[Pointing records for text and elements]
⟨

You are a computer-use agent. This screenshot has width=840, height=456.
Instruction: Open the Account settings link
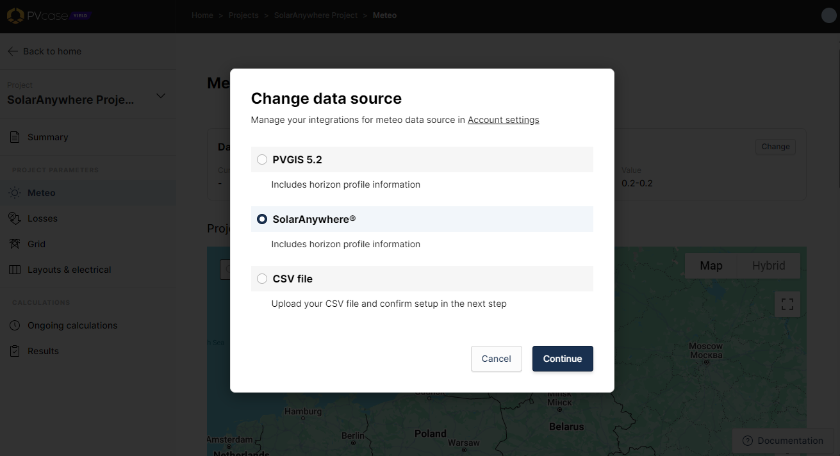tap(503, 120)
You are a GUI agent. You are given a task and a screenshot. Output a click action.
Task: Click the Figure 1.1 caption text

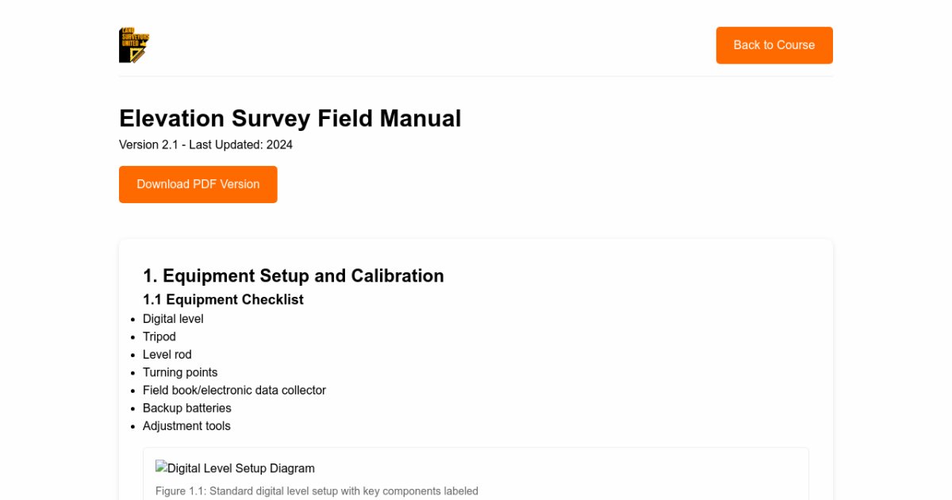317,491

⟩

__PROBLEM__
Locate every line in the items above that contains the word "screenshot", and copy each of those lines.

__WRITTEN RESPONSE__
You are a computer-use agent. This screenshot has width=840, height=456.
You are a GUI agent. You are given a task and a screenshot. Output a click action.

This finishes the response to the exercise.